Example: End-of-File Condition, Program teof
In the following example, a READ statement creates an End-Of-File error, which the application has not handled:
program teof
integer*4 i,res
i=here( )
end
integer*4 function here( )
here = we( )
end
integer*4 function we( )
we = go( )
end
integer*4 function go( )
go = again( )
end
integer*4 function again( )
integer*4 a
open(10,file='xxx.dat',form='unformatted',status='unknown')
read(10) a
again=a
end
The diagnostic output that results when this program is built with traceback enabled and linked against the single-threaded, DLL Fortran run-time library on the ia32 platform:
forrtl: severe (24): end-of-file during read, unit 10, file E:\USERS\xxx.dat
Image PC Routine Line Source
DFORRT.dll 1000A3B2 Unknown Unknown Unknown
DFORRT.dll 1000A184 Unknown Unknown Unknown
DFORRT.dll 10009324 Unknown Unknown Unknown
DFORRT.dll 10009596 Unknown Unknown Unknown
DFORRT.dll 10024193 Unknown Unknown Unknown
teof.exe 004011A9 AGAIN 21 teof.for
teof.exe 004010DD GO 15 teof.for
teof.exe 004010A7 WE 11 teof.for
teof.exe 00401071 HERE 7 teof.for
teof.exe 00401035 TEOF 3 teof.for
teof.exe 004013D9 Unknown Unknown Unknown
teof.exe 004012DF Unknown Unknown Unknown
KERNEL32.dll 77F1B304 Unknown Unknown Unknown
The first line of the output is the standard Fortran run-time error message. What follows is the result of walking the call stack in reverse order to determine where the error originated. Each line of output represents a call frame on the stack. Since the application was compiled with /traceback, the PC's that fall in Fortran code are correlated to their matching routine name, line number and source module. PC's which are not in Fortran code are not correlated and are reported as "Unknown."
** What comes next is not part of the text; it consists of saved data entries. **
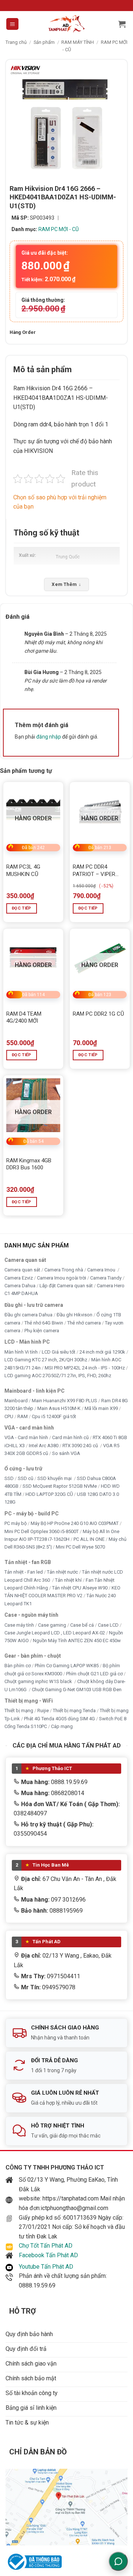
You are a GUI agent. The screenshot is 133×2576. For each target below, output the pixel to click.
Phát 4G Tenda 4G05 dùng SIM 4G (59, 1718)
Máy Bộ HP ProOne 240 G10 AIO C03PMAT (75, 1523)
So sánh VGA (66, 1453)
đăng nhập (48, 737)
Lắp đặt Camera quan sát (66, 1285)
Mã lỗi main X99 (101, 1408)
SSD (9, 1478)
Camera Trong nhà (63, 1270)
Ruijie (43, 1711)
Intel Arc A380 (43, 1445)
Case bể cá (82, 1625)
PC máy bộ (15, 1523)
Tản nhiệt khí (68, 1580)
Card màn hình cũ (70, 1438)
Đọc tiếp (21, 908)
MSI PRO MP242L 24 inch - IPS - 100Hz (85, 1368)
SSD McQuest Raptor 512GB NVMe (60, 1486)
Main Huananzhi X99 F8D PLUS (64, 1400)
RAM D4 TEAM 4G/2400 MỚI (23, 1017)
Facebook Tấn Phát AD (48, 2255)
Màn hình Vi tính (21, 1352)
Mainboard (16, 1400)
The first five frames show the calls to routines in the Fortran run-time library (in reverse order). Since the application was linked against the single threaded DLL version of the library, the image name reported is DFORRT.dll. These are the run-time routines that were called to do the READ and upon detection of the EOF condition, were invoked to report the error. In the case of an unhandled I/O programming error, there will always be a few frames on the call stack down in run-time code like this.
The stack frame of real interest to the Fortran developer is the first frame in image teof.exe which shows that the error originated in the routine named AGAIN in source module teof.for at line 21. Looking in the source code at line 21, we see the Fortran READ statement that incurred the end-of-file condition.
The next four frames show that completes the trail of calls in the Fortran user code that led to the routine that got the error (TEOF->HERE->WE->GO->AGAIN).
Finally, the bottom three frames are routines which handled the startup and initialization of the program.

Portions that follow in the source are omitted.